It can be divided mainly into sintered diamond tool and plating diamond tool.Wherein, sintered diamond tool is a kind of will to contain carcass
The mixed powder of powder raw material and diamond particles passes through the sintered powder being prepared after the processes such as molding, sintering, mixed powder
In carcass powder raw material form the carcass that diamond particles can be tightly plated thereon after sintering.However, existing sintering
Diamond tool is mainly the cutting tools such as saw blade and drill bit-like tool, thus is not used to molding counter bore structure, step structure
The commonly required Milling Process with inner-cavity structure etc.;Even if the shape and structure that change these tools enable to add for specific
Work type, but due to the variation of the operating conditions such as stress, temperature, it tends to be difficult to meet the requirement under particular process type.
Therefore, such as the Milling Process of counter bore structure, step structure and inner-cavity structure is carried out, plating can only be used at present
Diamond tool.Plating diamond tool securely fixes one layer of diamond particles by one layer of metallic bond of chemical deposition
In base metal surface, the thickness of metallic bond is approximately the 1/2-2/3 of diamond particles layer height, therefore is gone out with excellent
Sword height, but following deficiency is shown when processing above-mentioned ceramic material: layers of diamond particles, which is easily peeled off, causes tool to use
Service life is shorter, and then causes number of changing knife in process frequent, and excessive number of changing knife not only reduces working efficiency, simultaneously
Secondary tool-setting error and machined trace are also easy to produce so that workpiece is scrapped;Higher height of protrusion is easy to cause the ceramic material of low tenacity
Material collapses scarce;Workpiece surface finish is poor after processing, workpiece surface quality is not high.
Summary of the invention
The purpose of the present invention is to provide a kind of sintered diamond tool and application thereof and preparation methods, to solve effectively drop
The low technology to the hard brittle materials mechanical processing difficulty such as aluminium oxide ceramics, silicon nitride ceramics, silicon carbide ceramics, zirconia ceramics is asked
Topic.
To achieve the goals above, according to an aspect of the invention, there is provided a kind of sintered diamond tool.The burning
Diamond tool is tied, including the sintered powder containing carcass with the diamond particles anchored on carcass, wherein the carcass
Mainly it is made of W and 30-80 parts of the Fe of Co, 0.5-10 part of 5-50 parts in parts by mass Cu, 3-30 part.

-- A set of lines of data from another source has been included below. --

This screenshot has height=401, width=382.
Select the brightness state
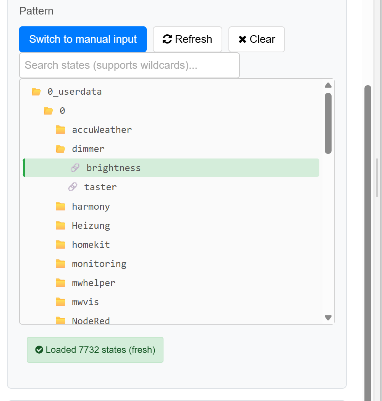point(113,168)
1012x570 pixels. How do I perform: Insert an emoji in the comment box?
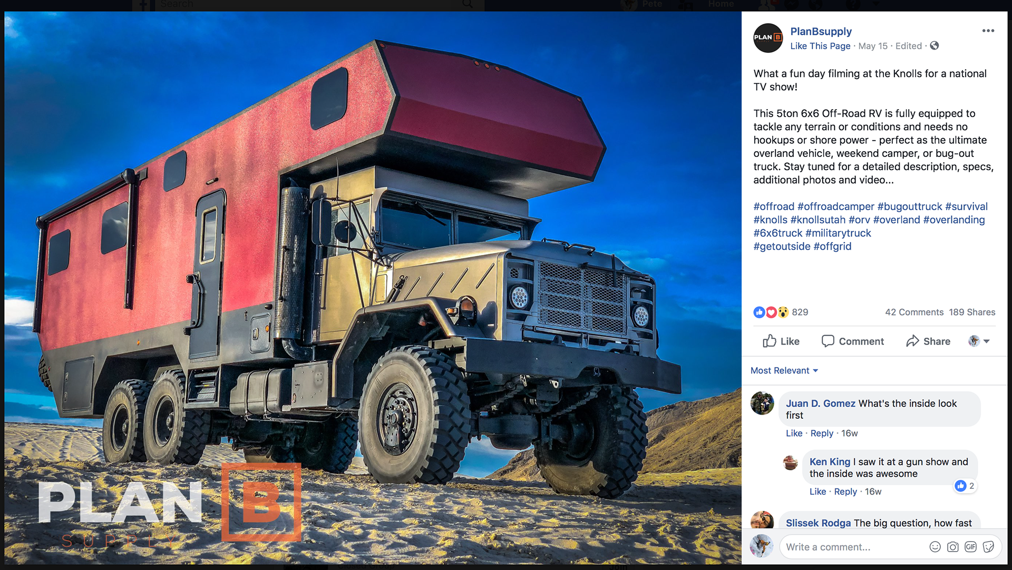(935, 547)
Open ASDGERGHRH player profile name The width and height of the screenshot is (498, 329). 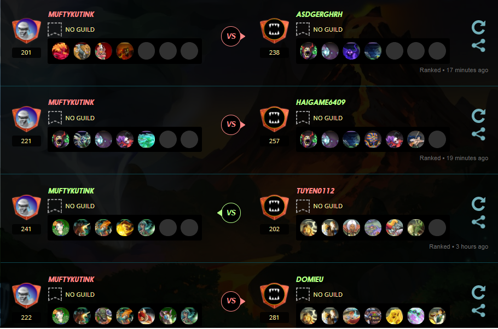click(x=319, y=15)
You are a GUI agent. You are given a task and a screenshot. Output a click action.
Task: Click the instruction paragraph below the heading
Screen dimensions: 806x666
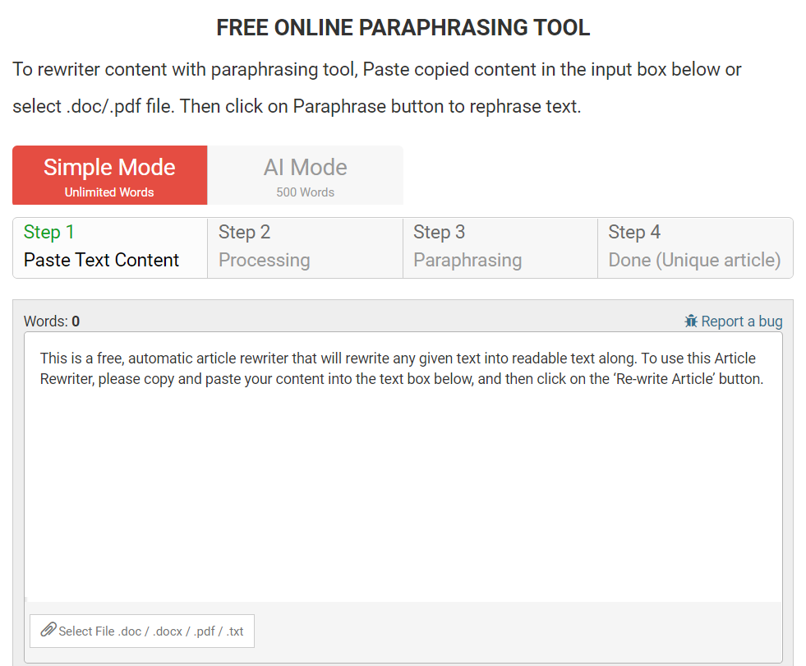[x=377, y=88]
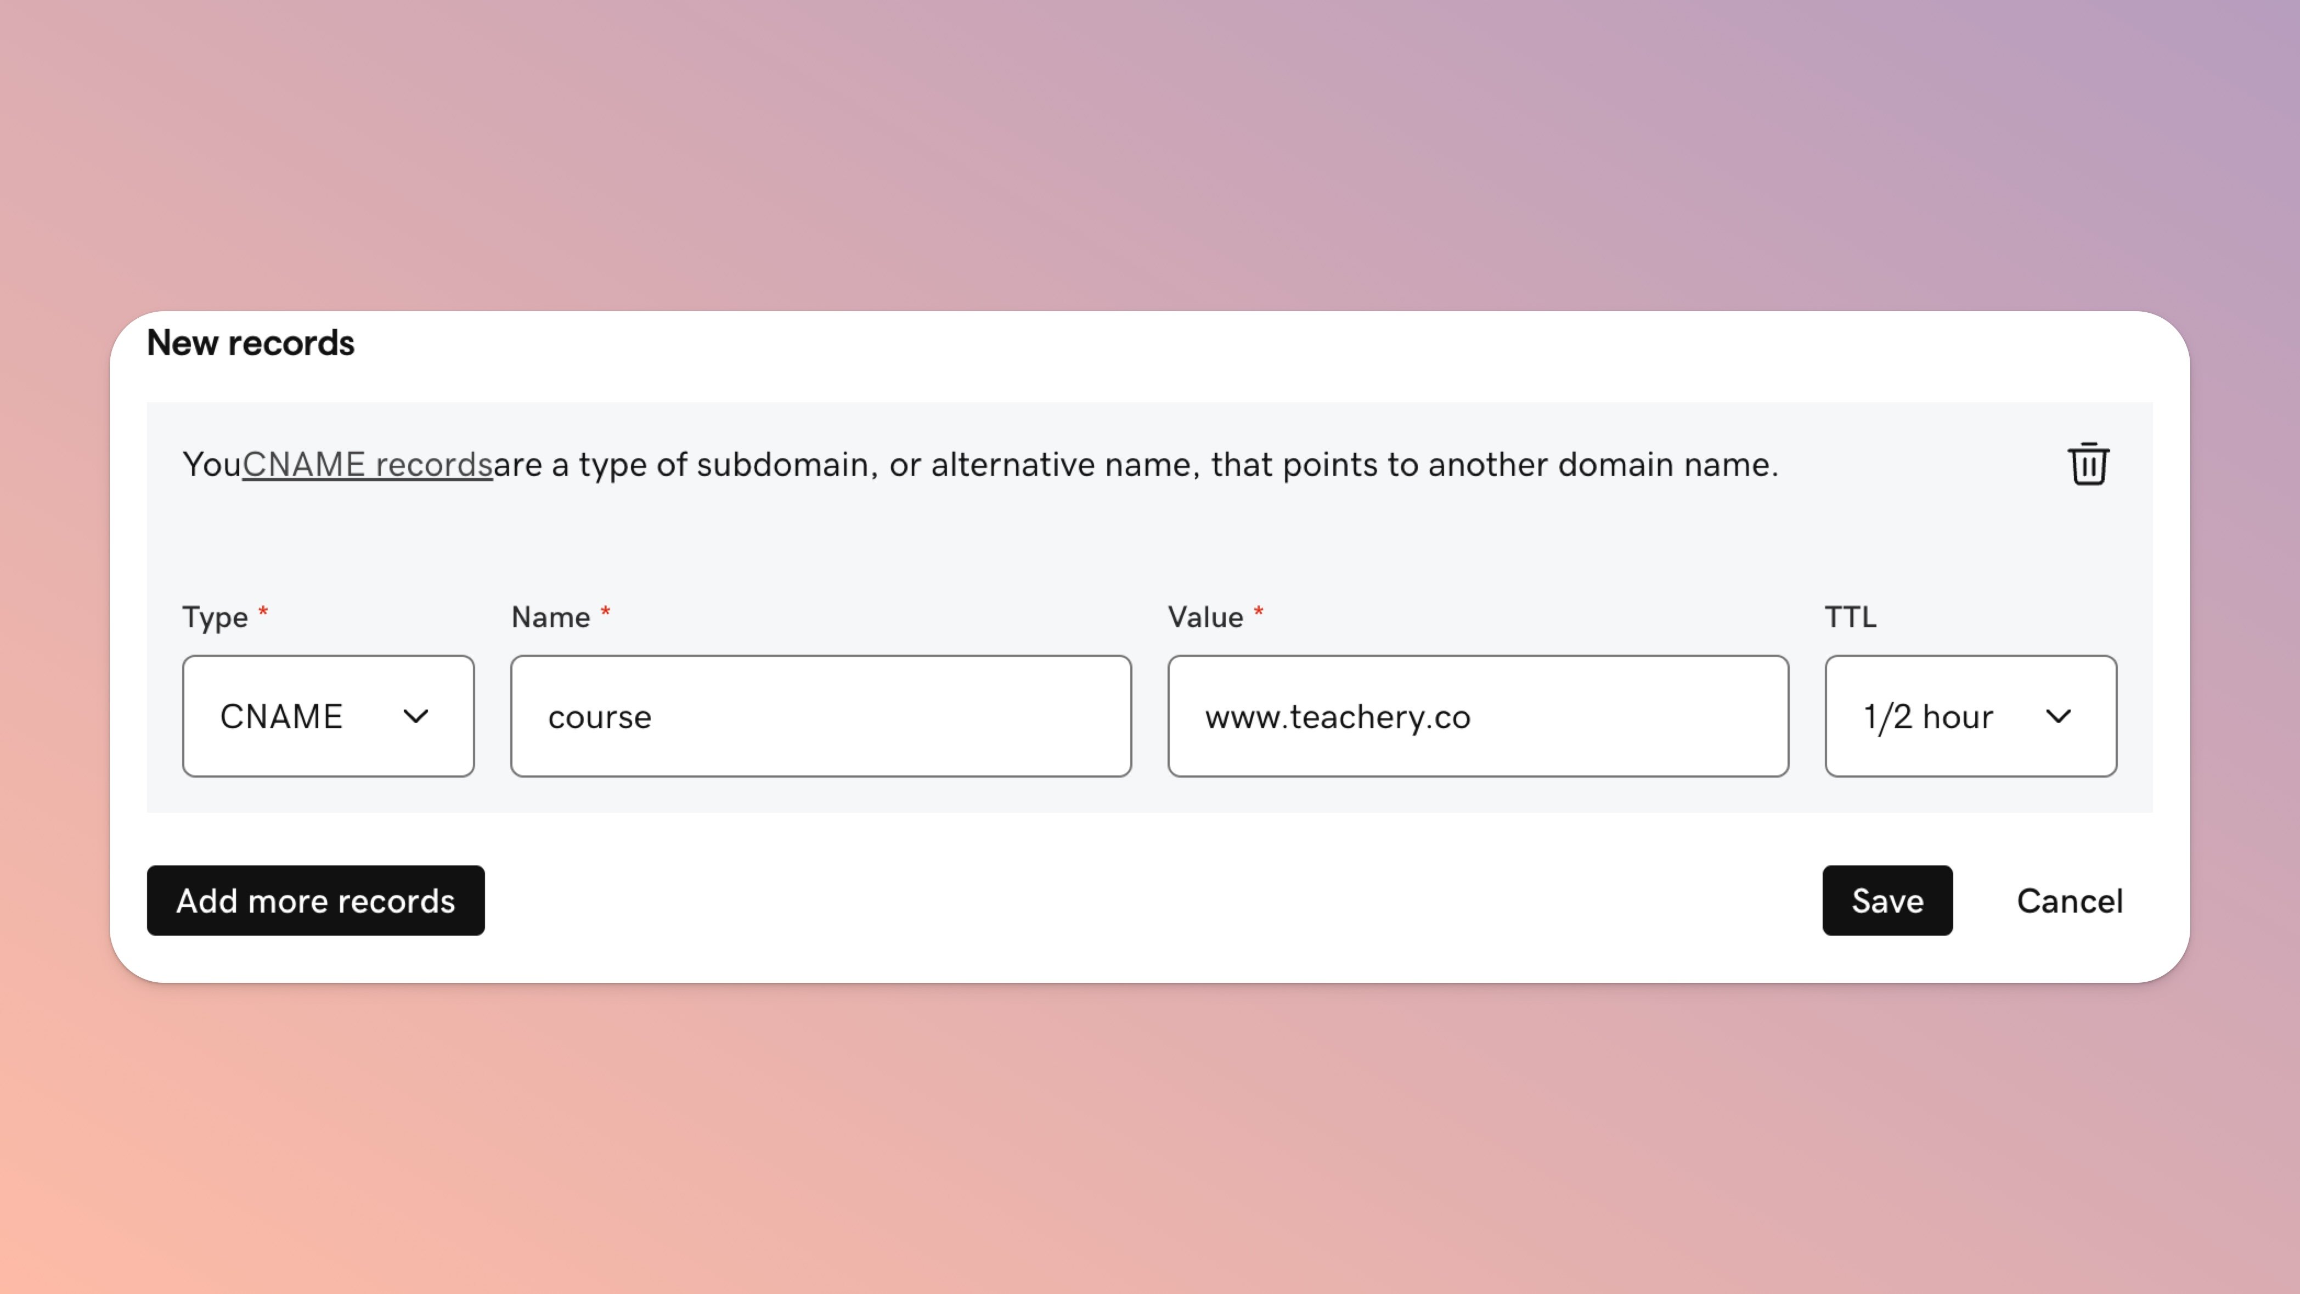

Be further, the carcass by Cu, 3-30% by mass parts percentages 5-50% Co, 0.5-10%
W, the Si of the 0.1-15% and Fe of surplus and inevitable impurity are constituted.
It is further that the carcass contains Co, 2-10% of Cu, 5-25% by mass parts percentages 10-30%
W and 2-15% Si.
It is further that the diamond particles are single-crystalline diamond.

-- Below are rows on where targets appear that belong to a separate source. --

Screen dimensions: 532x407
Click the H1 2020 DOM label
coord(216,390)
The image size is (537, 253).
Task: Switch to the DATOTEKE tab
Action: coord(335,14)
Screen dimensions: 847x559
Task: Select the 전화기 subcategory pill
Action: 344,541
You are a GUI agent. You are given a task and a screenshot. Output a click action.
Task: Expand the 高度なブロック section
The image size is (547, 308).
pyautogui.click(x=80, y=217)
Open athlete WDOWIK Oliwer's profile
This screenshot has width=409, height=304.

It is further that the sintered powder has rotary shaft when carrying out machining work with the sintered powder
Perpendicular end face, the end face are Milling Process working face.
It is further that the sintered powder is that an end face of a hollow cylinder and the hollow cylinder is milling
Processing work face;The groove of at least one lateral direction penetrating hollow cylinder inside and outside is provided on the Milling Process working face.Its
In, the groove may include a pair of cross recess centered on the axle center of the rotary shaft.
It is further that the outer diameter of the sintered powder is 5-12mm, internal diameter 2-8mm, is highly 5-15mm, described
The depth of groove is 0.5-2.5mm.
To achieve the goals above, according to another aspect of the present invention, any one of the above sintered diamond is provided
Purposes of the tool in hard brittle material machining.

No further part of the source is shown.